• _Stated goal_
Copy the following data line for line, without any changes.

• _Supplied records_

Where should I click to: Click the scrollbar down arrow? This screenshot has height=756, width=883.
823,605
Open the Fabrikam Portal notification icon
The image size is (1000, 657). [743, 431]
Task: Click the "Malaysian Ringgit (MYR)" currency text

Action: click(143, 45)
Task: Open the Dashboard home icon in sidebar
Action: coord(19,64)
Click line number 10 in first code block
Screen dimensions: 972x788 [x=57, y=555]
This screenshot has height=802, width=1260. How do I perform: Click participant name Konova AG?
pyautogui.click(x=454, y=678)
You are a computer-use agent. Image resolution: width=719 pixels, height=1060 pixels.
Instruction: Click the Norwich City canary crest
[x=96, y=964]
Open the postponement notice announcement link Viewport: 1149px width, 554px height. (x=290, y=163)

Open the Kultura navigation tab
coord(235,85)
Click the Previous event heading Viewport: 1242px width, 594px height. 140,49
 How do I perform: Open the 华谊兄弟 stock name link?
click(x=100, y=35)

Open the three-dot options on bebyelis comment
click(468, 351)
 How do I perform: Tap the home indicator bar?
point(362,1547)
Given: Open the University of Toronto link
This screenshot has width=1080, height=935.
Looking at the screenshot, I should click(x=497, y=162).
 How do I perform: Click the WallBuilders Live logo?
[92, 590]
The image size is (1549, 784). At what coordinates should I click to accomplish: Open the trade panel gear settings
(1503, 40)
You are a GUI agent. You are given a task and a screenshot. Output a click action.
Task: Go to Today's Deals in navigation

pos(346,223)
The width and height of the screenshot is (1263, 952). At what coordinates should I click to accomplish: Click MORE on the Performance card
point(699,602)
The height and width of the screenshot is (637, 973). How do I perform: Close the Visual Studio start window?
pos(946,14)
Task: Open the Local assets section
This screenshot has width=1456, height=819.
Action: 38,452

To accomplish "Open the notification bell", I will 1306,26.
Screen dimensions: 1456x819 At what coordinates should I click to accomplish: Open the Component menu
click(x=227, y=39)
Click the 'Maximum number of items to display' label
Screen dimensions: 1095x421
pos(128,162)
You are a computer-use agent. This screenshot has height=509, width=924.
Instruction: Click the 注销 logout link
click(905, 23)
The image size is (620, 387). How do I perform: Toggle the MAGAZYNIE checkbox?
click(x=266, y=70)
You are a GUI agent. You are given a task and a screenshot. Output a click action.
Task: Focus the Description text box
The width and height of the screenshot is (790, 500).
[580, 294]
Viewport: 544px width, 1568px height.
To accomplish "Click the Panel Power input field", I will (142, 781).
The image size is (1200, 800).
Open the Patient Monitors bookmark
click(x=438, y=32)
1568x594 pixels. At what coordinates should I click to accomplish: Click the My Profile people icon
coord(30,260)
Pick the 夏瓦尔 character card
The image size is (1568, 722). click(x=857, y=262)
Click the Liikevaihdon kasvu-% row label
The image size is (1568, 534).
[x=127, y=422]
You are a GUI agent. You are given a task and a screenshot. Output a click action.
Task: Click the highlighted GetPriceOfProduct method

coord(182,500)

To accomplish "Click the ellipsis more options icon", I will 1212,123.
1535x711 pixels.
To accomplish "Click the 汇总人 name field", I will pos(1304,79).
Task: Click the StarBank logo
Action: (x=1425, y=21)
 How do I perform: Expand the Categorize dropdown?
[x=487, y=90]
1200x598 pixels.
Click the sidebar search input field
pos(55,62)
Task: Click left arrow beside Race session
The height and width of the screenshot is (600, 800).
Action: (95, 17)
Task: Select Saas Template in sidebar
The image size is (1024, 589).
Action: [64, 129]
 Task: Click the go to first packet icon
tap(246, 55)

• _Output of the exercise_
Where should I click to: Click the scrollbar down arrow? This screenshot has height=756, width=883.
823,605
Open the Fabrikam Portal notification icon
The image size is (1000, 657). [743, 431]
Task: Click the "Malaysian Ringgit (MYR)" currency text

Action: click(143, 45)
Task: Open the Dashboard home icon in sidebar
Action: coord(19,64)
Click line number 10 in first code block
Screen dimensions: 972x788 [x=57, y=555]
This screenshot has height=802, width=1260. How do I perform: Click participant name Konova AG?
pyautogui.click(x=454, y=678)
You are a computer-use agent. Image resolution: width=719 pixels, height=1060 pixels.
Instruction: Click the Norwich City canary crest
[x=96, y=964]
Open the postponement notice announcement link Viewport: 1149px width, 554px height. (x=290, y=163)

Open the Kultura navigation tab
coord(235,85)
Click the Previous event heading Viewport: 1242px width, 594px height. 140,49
 How do I perform: Open the 华谊兄弟 stock name link?
click(x=100, y=35)

Open the three-dot options on bebyelis comment
click(468, 351)
 How do I perform: Tap the home indicator bar?
point(362,1547)
Given: Open the University of Toronto link
This screenshot has width=1080, height=935.
Looking at the screenshot, I should click(x=497, y=162).
 How do I perform: Click the WallBuilders Live logo?
[92, 590]
The image size is (1549, 784). At what coordinates should I click to accomplish: Open the trade panel gear settings
(1503, 40)
You are a GUI agent. You are given a task and a screenshot. Output a click action.
Task: Go to Today's Deals in navigation

pos(346,223)
The width and height of the screenshot is (1263, 952). At what coordinates should I click to accomplish: Click MORE on the Performance card
point(699,602)
The height and width of the screenshot is (637, 973). How do I perform: Close the Visual Studio start window?
pos(946,14)
Task: Open the Local assets section
This screenshot has width=1456, height=819.
Action: 38,452

To accomplish "Open the notification bell", I will 1306,26.
Screen dimensions: 1456x819 At what coordinates should I click to accomplish: Open the Component menu
click(x=227, y=39)
Click the 'Maximum number of items to display' label
Screen dimensions: 1095x421
pos(128,162)
You are a computer-use agent. This screenshot has height=509, width=924.
Instruction: Click the 注销 logout link
click(905, 23)
The image size is (620, 387). How do I perform: Toggle the MAGAZYNIE checkbox?
click(x=266, y=70)
You are a GUI agent. You are given a task and a screenshot. Output a click action.
Task: Focus the Description text box
The width and height of the screenshot is (790, 500).
[580, 294]
Viewport: 544px width, 1568px height.
To accomplish "Click the Panel Power input field", I will (142, 781).
The image size is (1200, 800).
Open the Patient Monitors bookmark
click(x=438, y=32)
1568x594 pixels. At what coordinates should I click to accomplish: Click the My Profile people icon
coord(30,260)
Pick the 夏瓦尔 character card
The image size is (1568, 722). click(x=857, y=262)
Click the Liikevaihdon kasvu-% row label
The image size is (1568, 534).
[x=127, y=422]
You are a GUI agent. You are given a task and a screenshot. Output a click action.
Task: Click the highlighted GetPriceOfProduct method

coord(182,500)

To accomplish "Click the ellipsis more options icon", I will 1212,123.
1535x711 pixels.
To accomplish "Click the 汇总人 name field", I will pos(1304,79).
Task: Click the StarBank logo
Action: (x=1425, y=21)
 How do I perform: Expand the Categorize dropdown?
[x=487, y=90]
1200x598 pixels.
Click the sidebar search input field
pos(55,62)
Task: Click left arrow beside Race session
The height and width of the screenshot is (600, 800).
Action: (95, 17)
Task: Select Saas Template in sidebar
The image size is (1024, 589).
Action: [64, 129]
 Task: Click the go to first packet icon
tap(246, 55)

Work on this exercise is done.